*** Article

Titanic Concert at 5th Avenue Theatre Sings the Songs of the 99 Percent

By Seattle Mag April 11, 2012

titanic

I am so glad the 5th Avenue Theatre is bringing Titanic – The Concert to the stage this weekend (April 13-15) – and not because it’s the 100th anniversary of the ship’s tragic sinking.

I had the opportunity to watch a rehearsal yesterday and from just that glimpse, the show promises to be more powerful than I was ready to give it credit for.

In case you’re like one of these poor Twitter users who didn’t know, Titanic was not just a big break for Leonardo DiCaprio’s career. It was a real passenger ship, groundbreaking in both size and luxury in its day.

On its maiden voyage between England and New York City, it struck an iceberg and slowly sank to the bottom of the Atlantic ocean, where it still sits today (I think James Cameron might actually be building an underwater lair there where he can live post-retirement).

Because the ship was thought to be unsinkable, it wasn’t equipped with enough lifeboats to accommodate all passengers. Over 1,500 people died, many of them from the “lower class” cabins on the ship.

******

● Given request A
Repeat the passage of the Titanic concert article that begins at the words "By Seattle Mag" and stops after the words "it credit for.".
The records have no connection to the Titanic concert article.

*** Data shown

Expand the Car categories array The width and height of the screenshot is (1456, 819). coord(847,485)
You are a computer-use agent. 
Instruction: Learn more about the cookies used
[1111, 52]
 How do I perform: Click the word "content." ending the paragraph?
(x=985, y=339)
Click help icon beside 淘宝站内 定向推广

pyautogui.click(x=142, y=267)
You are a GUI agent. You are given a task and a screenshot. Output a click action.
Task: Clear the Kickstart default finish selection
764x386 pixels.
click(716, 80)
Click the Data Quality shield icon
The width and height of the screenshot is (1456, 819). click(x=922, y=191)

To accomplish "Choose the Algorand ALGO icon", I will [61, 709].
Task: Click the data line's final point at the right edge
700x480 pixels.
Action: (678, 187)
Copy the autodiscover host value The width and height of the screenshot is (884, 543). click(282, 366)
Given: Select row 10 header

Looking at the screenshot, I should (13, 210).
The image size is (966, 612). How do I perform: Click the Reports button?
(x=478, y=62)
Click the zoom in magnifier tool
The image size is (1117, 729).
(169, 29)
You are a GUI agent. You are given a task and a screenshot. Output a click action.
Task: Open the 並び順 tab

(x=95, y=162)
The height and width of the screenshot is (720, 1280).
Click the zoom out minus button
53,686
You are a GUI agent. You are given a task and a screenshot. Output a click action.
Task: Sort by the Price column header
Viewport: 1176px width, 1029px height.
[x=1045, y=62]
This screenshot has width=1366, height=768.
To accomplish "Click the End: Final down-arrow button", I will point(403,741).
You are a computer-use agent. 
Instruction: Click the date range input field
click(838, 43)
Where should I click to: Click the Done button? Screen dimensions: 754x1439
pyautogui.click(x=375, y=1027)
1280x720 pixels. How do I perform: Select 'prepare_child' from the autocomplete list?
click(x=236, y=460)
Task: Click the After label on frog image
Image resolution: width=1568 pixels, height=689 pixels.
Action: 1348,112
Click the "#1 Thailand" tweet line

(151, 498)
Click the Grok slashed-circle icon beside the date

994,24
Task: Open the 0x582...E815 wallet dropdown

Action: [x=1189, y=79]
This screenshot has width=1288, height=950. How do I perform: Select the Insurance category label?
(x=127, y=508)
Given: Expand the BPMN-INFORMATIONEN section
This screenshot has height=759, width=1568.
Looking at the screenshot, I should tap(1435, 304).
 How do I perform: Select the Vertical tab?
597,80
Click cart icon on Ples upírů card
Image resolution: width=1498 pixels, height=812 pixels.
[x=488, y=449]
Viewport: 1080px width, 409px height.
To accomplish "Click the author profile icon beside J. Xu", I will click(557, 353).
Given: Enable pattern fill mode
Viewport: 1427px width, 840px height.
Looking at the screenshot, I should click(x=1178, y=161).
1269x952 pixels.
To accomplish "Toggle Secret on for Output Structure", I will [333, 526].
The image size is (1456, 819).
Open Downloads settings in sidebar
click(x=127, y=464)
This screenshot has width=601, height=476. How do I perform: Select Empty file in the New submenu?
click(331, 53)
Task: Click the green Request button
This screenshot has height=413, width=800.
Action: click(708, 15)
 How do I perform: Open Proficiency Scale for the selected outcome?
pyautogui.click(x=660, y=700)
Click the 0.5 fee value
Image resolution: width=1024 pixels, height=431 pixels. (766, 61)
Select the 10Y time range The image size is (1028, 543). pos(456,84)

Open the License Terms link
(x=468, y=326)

******

● Given request B
Reproduce the lines of the records beginning at the line that has "Given: Expand the BPMN-INFORMATIONEN section" and continuing through the end of the records.

● Correct output A
By Seattle Mag April 11, 2012

titanic

I am so glad the 5th Avenue Theatre is bringing Titanic – The Concert to the stage this weekend (April 13-15) – and not because it’s the 100th anniversary of the ship’s tragic sinking.

I had the opportunity to watch a rehearsal yesterday and from just that glimpse, the show promises to be more powerful than I was ready to give it credit for.

● Correct output B
Given: Expand the BPMN-INFORMATIONEN section
This screenshot has height=759, width=1568.
Looking at the screenshot, I should tap(1435, 304).
 How do I perform: Select the Vertical tab?
597,80
Click cart icon on Ples upírů card
Image resolution: width=1498 pixels, height=812 pixels.
[x=488, y=449]
Viewport: 1080px width, 409px height.
To accomplish "Click the author profile icon beside J. Xu", I will click(557, 353).
Given: Enable pattern fill mode
Viewport: 1427px width, 840px height.
Looking at the screenshot, I should click(x=1178, y=161).
1269x952 pixels.
To accomplish "Toggle Secret on for Output Structure", I will [333, 526].
The image size is (1456, 819).
Open Downloads settings in sidebar
click(x=127, y=464)
This screenshot has width=601, height=476. How do I perform: Select Empty file in the New submenu?
click(331, 53)
Task: Click the green Request button
This screenshot has height=413, width=800.
Action: click(708, 15)
 How do I perform: Open Proficiency Scale for the selected outcome?
pyautogui.click(x=660, y=700)
Click the 0.5 fee value
Image resolution: width=1024 pixels, height=431 pixels. (766, 61)
Select the 10Y time range The image size is (1028, 543). pos(456,84)

Open the License Terms link
(x=468, y=326)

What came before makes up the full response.